LES CONSIGNES:
**A.** Répondez à ces questions d'après l'entretien avec Damien Ounouri :
(i) Quelle est la date de sortie en salles de La Dernière reine ?
(ii) Dans quel cinéma, et dans quelle ville, a eu lieu l'avant-première ?
(iii) Comment s'appelle le moyen métrage précédent de Damien Ounouri ?
**B.** Poursuivez l'entretien avec Damien Ounouri à partir de sa dernière phrase.

EXTRAIT DU TEXTE:
════════════════

Le 17 avril 2023
- Réalisateur : Damien Ounouri
- Distributeur : Jour2fête
– Sortie en salles : 19 avril 2023
À l’occasion de l’avant-première de La Dernière reine au cinéma Darcy (Dijon), le 13 avril 2023, nous avons pu poser quelques questions au réalisateur et scénariste franco-algérien Damien Ounouri. Il s’est prêté au jeu avec une extrême gentillesse et beaucoup de courtoisie.
- Adila Benimerad dans "La dernière reine"
- © 2023 Agat films - Ex nihilo, Birth. Tous droits réservés.
AVoir-ALire : Damien Ounouri, bonjour. Merci de nous accorder une interview à l’occasion de votre premier long-métrage, La Dernière reine, qui sort en salles le 19 avril 2023. Je vais vous poser quelques questions sur vos intentions de réalisateur et divers aspects ou points du film que je souhaiterais aborder avec vous.
Damien Ounouri : OK.
AVoir-ALire : Vous avez coréalisé La Dernière reine avec Adila Bendimerad. Comment s’est déroulée votre collaboration ?
Damien Ounouri : Avec Adila, on collabore depuis une petite dizaine d’années. Adila est avant tout comédienne. Au départ, c’était un rapport de réalisateur à comédienne. Progressivement, j’ai vu qu’Adila écrivait super bien. Chacun avait son univers et cela a fait naître des choses qui n’auraient pas existé indépendamment de l’un ou de l’autre. La Dernière reine n’est pas notre première collaboration : on a déjà travaillé ensemble sur mon moyen métrage précédent Kindil el Bahr, qui était à La Quinzaine des Réalisateurs en 2016. C’est une fiction de quarante minutes, fantastique, avec une femme qui se transforme en monstre marin. Déjà, on réfléchissait au scénario et au financement de La Dernière reine parce qu’Adila est aussi productrice. Chacun a un rôle bien précis en fonction de ses talents de prédilection mais nous échangeons beaucoup pour avoir un film le plus abouti possible. Donc, c’est plus un film de nous deux qu’un film réalisé par nous deux.
AVoir-ALire : Il y a une complémentarité et une complicité qui sont fortes par conséquent ?

════════════════

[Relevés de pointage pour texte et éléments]
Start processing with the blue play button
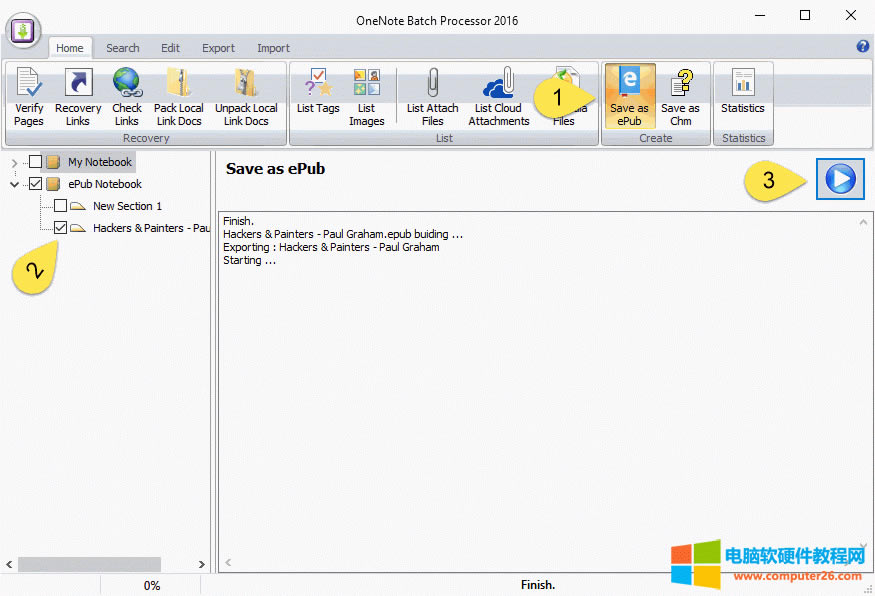Image resolution: width=875 pixels, height=596 pixels. [x=840, y=178]
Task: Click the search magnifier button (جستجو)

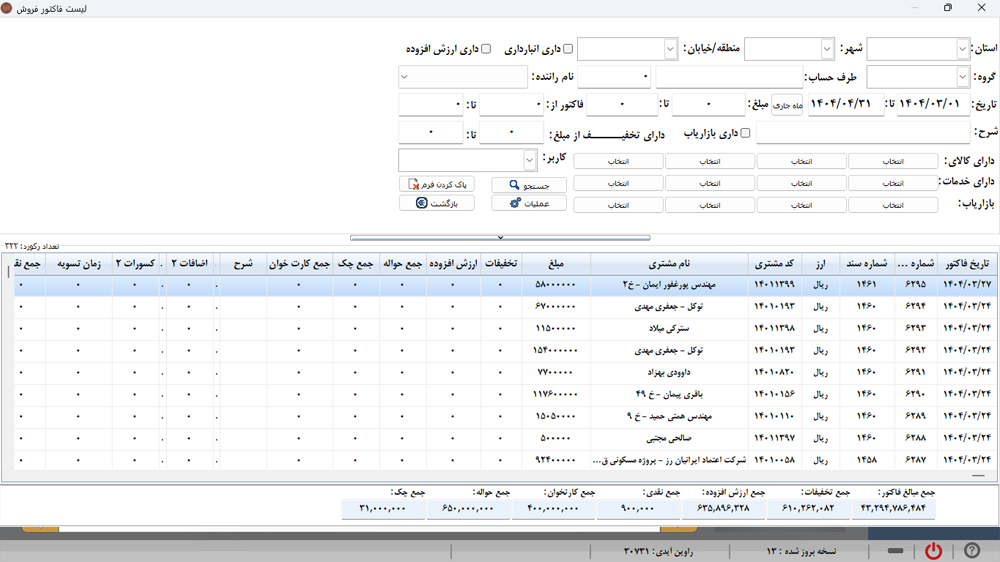Action: coord(528,185)
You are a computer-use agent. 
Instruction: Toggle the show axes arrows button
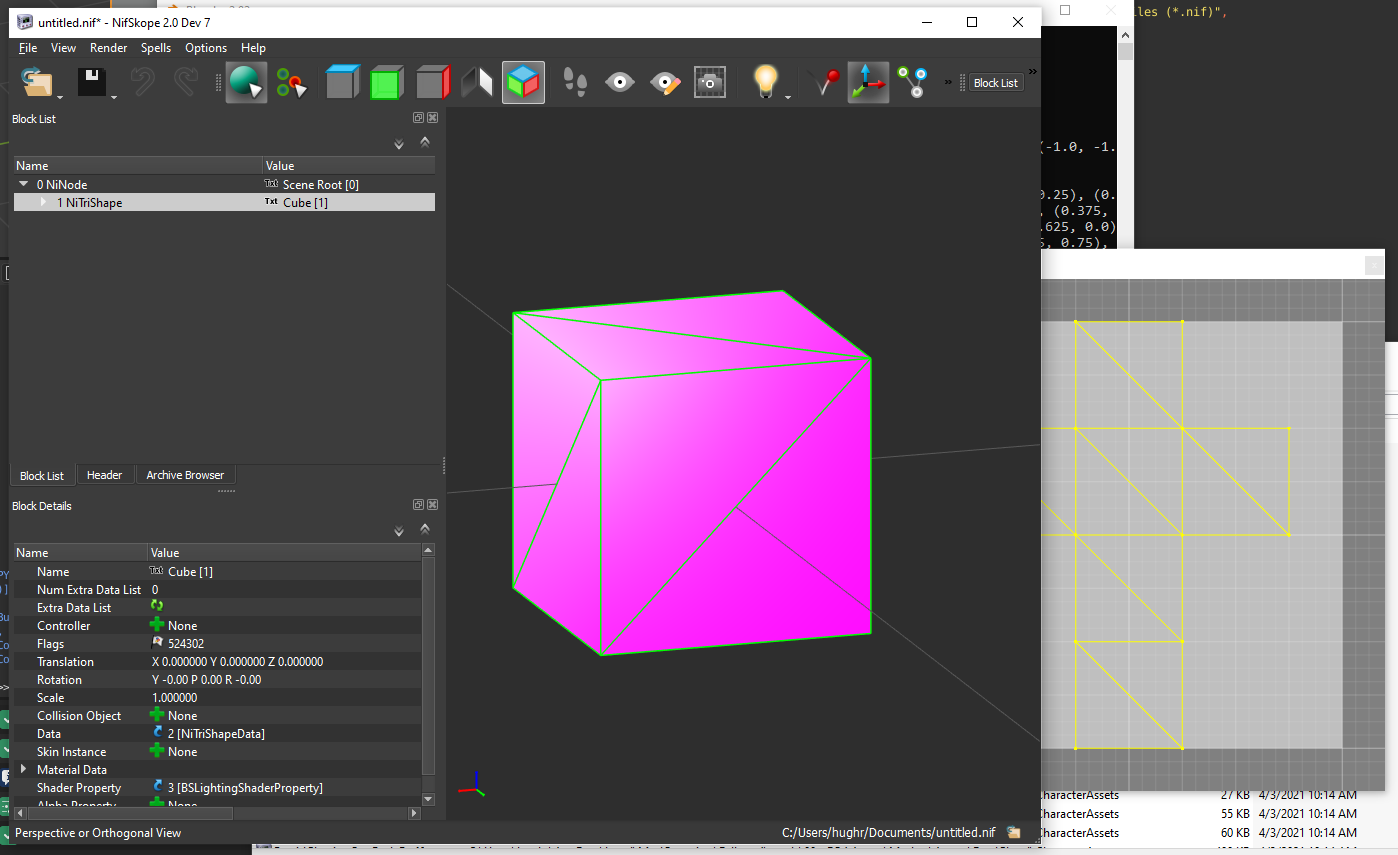pyautogui.click(x=868, y=82)
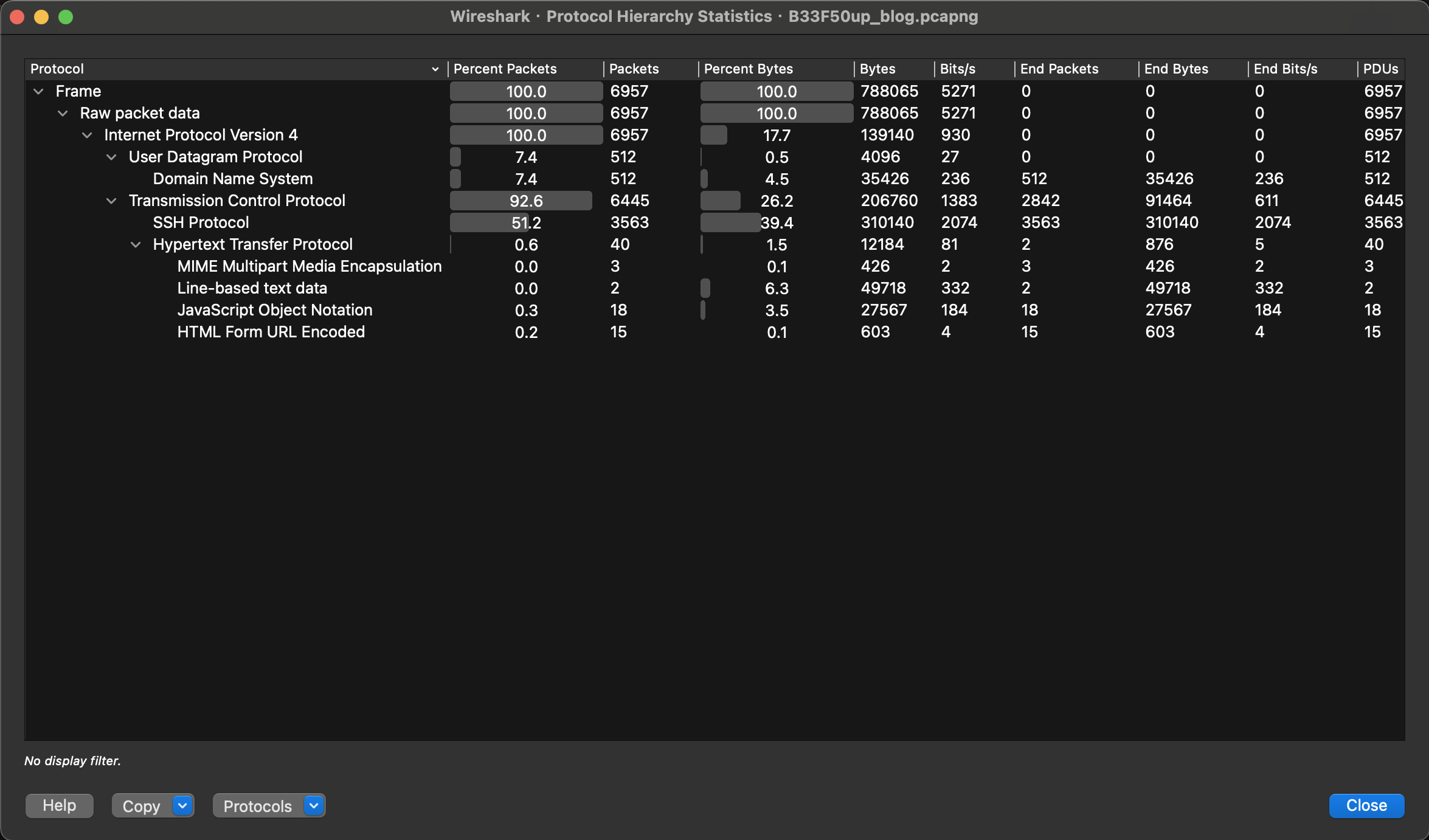Collapse the Frame tree row

pos(38,91)
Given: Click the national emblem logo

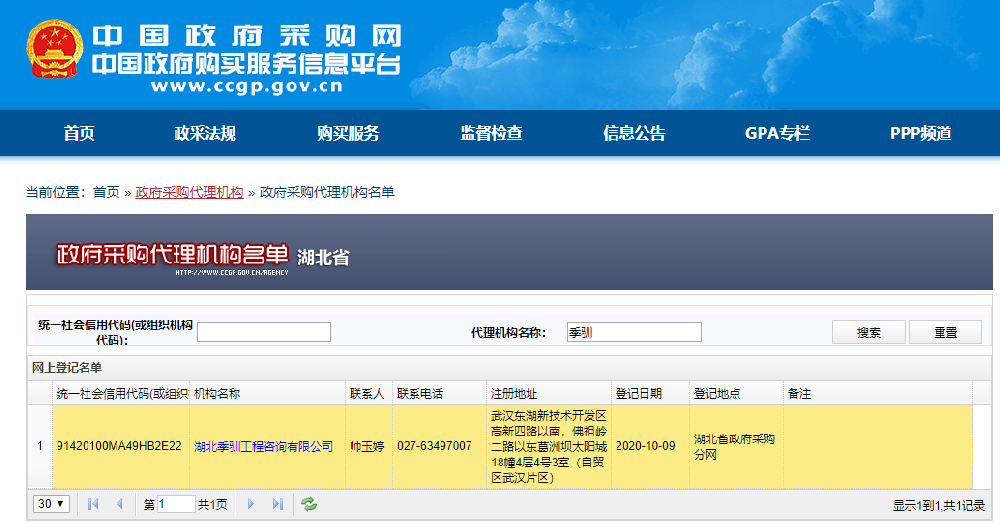Looking at the screenshot, I should 54,53.
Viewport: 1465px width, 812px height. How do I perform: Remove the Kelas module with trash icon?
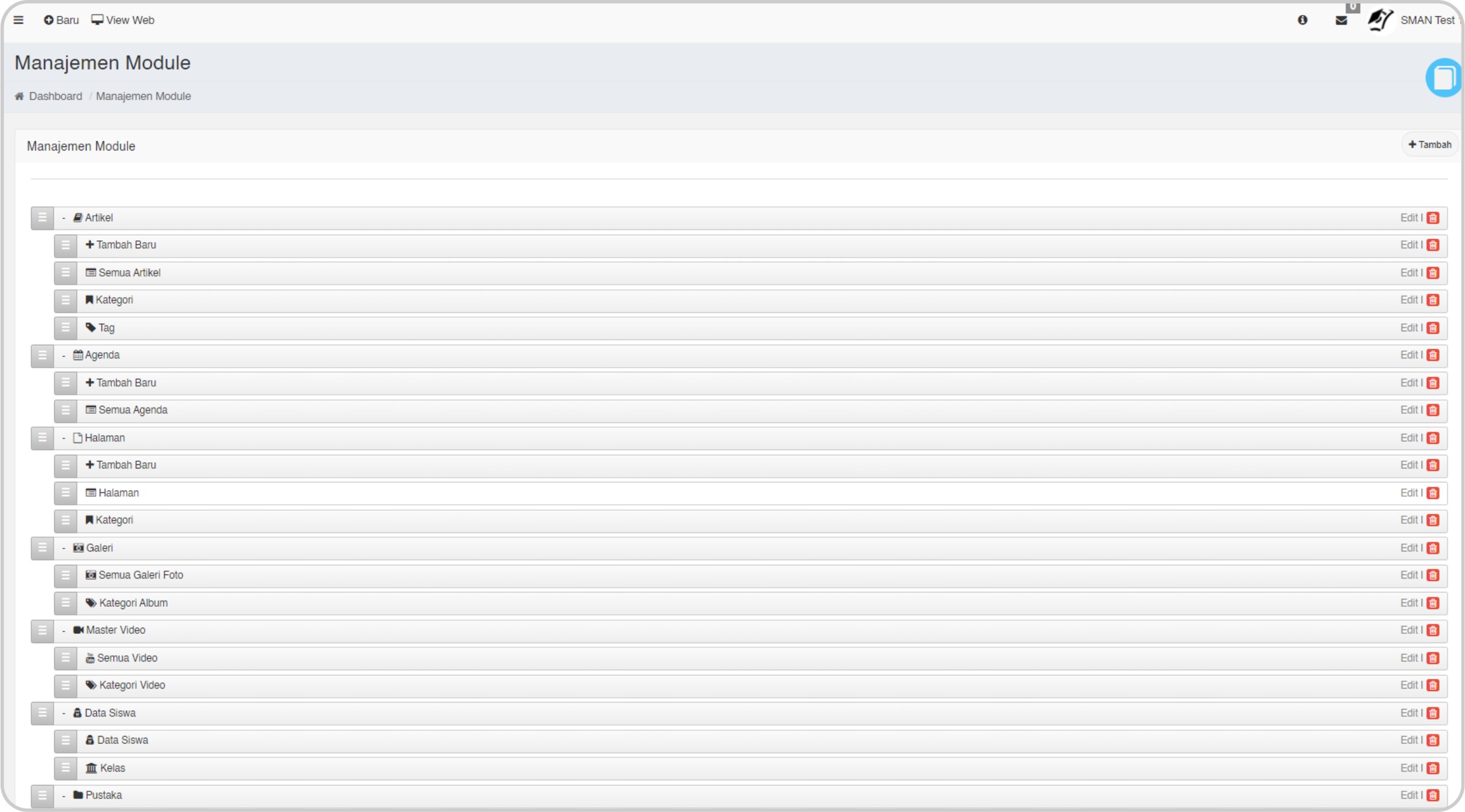point(1433,768)
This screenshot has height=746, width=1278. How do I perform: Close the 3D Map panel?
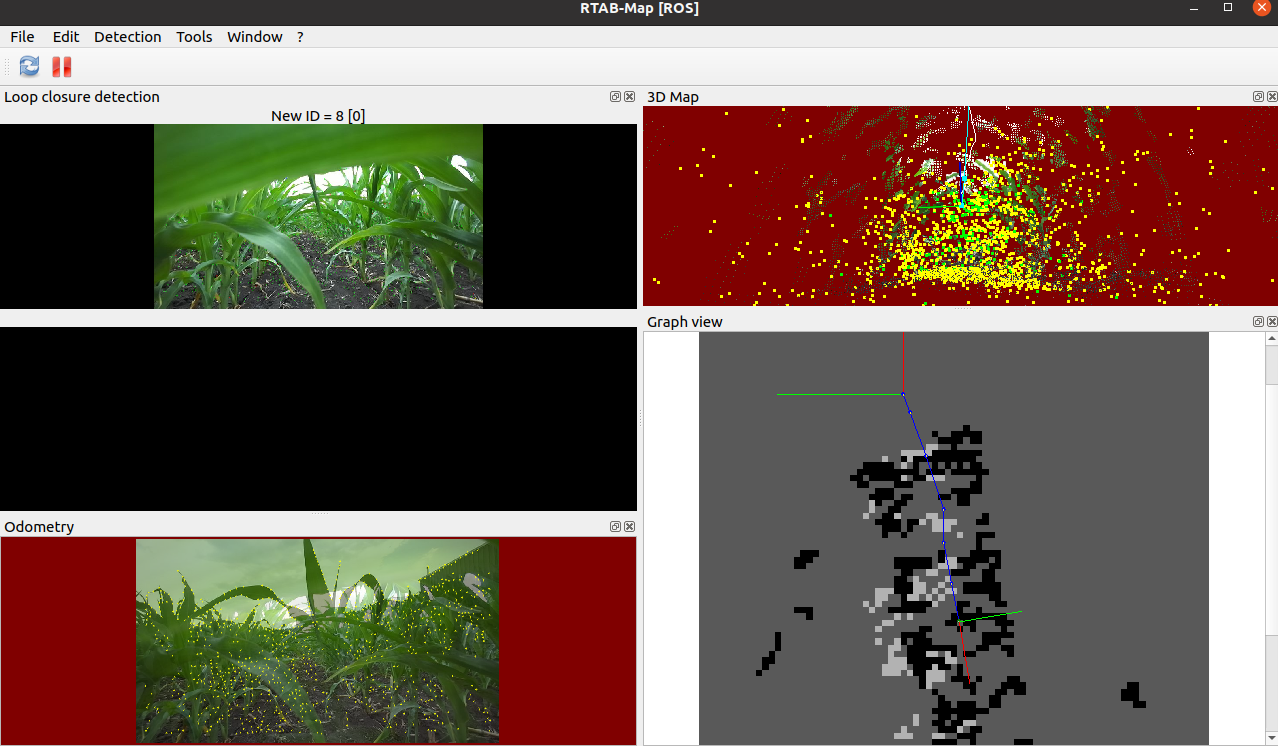click(1272, 97)
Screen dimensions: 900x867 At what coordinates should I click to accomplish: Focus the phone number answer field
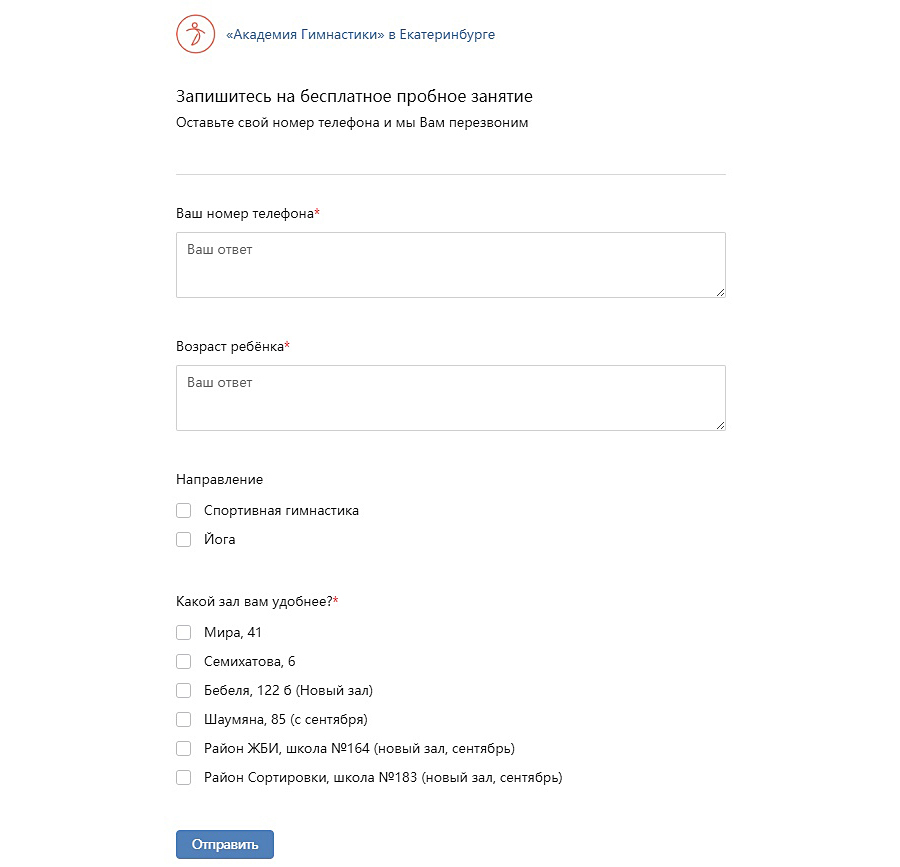[x=450, y=265]
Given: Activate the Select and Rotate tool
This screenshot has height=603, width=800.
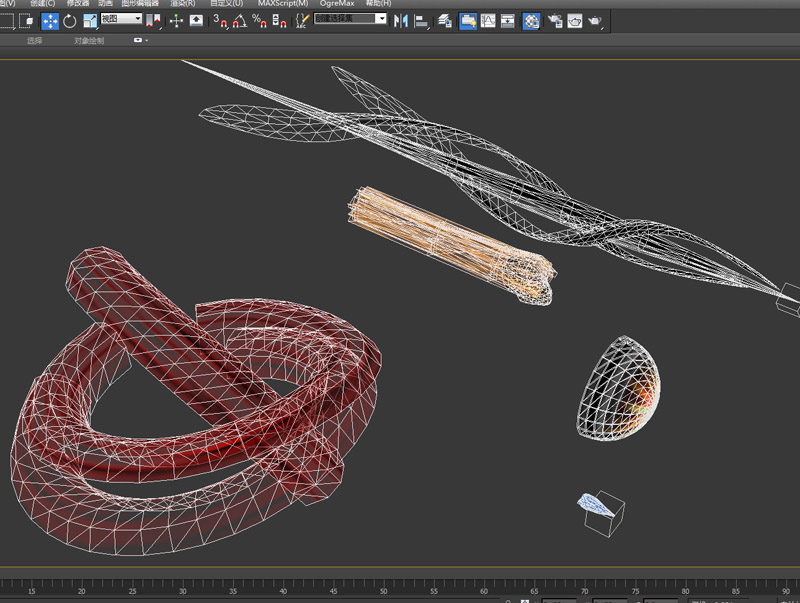Looking at the screenshot, I should [x=70, y=20].
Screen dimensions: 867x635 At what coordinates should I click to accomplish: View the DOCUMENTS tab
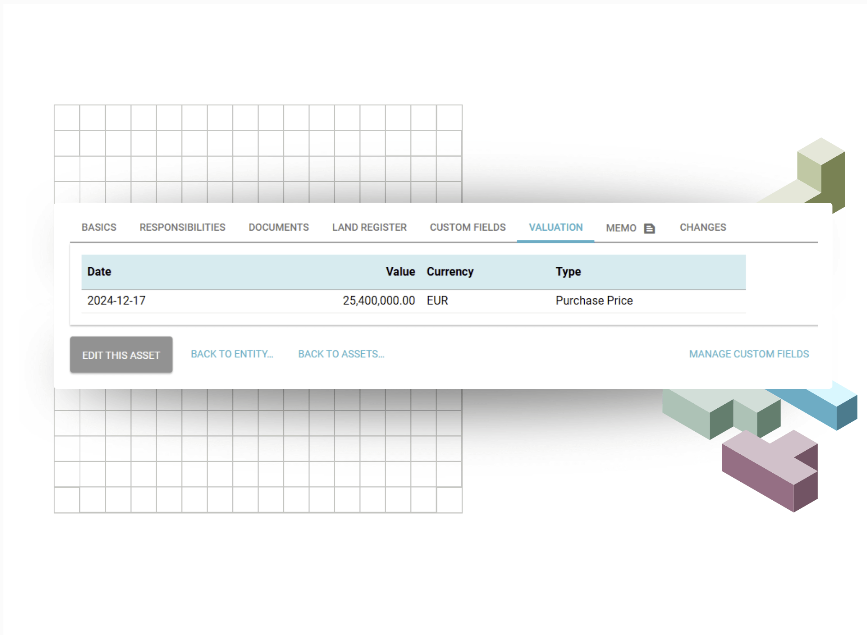pos(278,227)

════════════════

RÉPONSES PAR CONSIGNE:
**A.**
(i) Le 19 avril 2023.
(ii) Au cinéma Darcy, à Dijon.
(iii) Kindil el Bahr.

**B.**
Damien Ounouri : Oui. Moi ce que j’aime bien là-dedans, c’est qu’il y a à la fois un regard d’homme, et un regard de femme. L’un comme l’autre, on arrive à aller chercher de la sensibilité un peu partout dans tous nos personnages. Il y a un équilibre qui me plaît énormément même si cela donne quelque chose de très hétérogène. Adila vient beaucoup du théâtre, de Peter Brook, de la tradition orale, et aussi de la littérature ; et moi, j’ai plus un background de films de série B ou de films de genre. Avec le recul, je vois ce mélange dans La Dernière reine, qui donne des choses très belles mais également monstrueuses.
AVoir-ALire : Il y a une part de légende, il y a une part de vérité dans La Dernière Reine. Pourriez vous développer ?
Damien Ounouri : Oui. Le point de départ, c’est cette reine Zaphira. C’est Adila qui m’en parle en 2014. Les historiens se contestent quant à son existence. Il y avait le roi, le descendant du Saint patron d’Alger, un homme de paix, un intellectuel. En même temps, Alger est occupé depuis six ans par les Espagnols. Les Algériens font appel à Aroudj Barberousse, joué par Dali Benssalah, qui va libérer la ville puis prendre le pouvoir. Zaphira va s’ériger contre lui. Pour un premier film, c’est un choix peu commun mais il y avait plusieurs ingrédients pour quelque chose de totalement nouveau dans le cinéma algérien : de l’histoire, de la tragédie, du romanesque. Un film d’époque en somme. Pour un cinéaste, un personnage légendaire donne beaucoup de liberté sur le plan imaginaire.
AVoir-ALire : Considérez vous La Dernière Reine comme un film "féministe" ? Pensez-vous que les femmes sont les grandes oubliées de l’Histoire ?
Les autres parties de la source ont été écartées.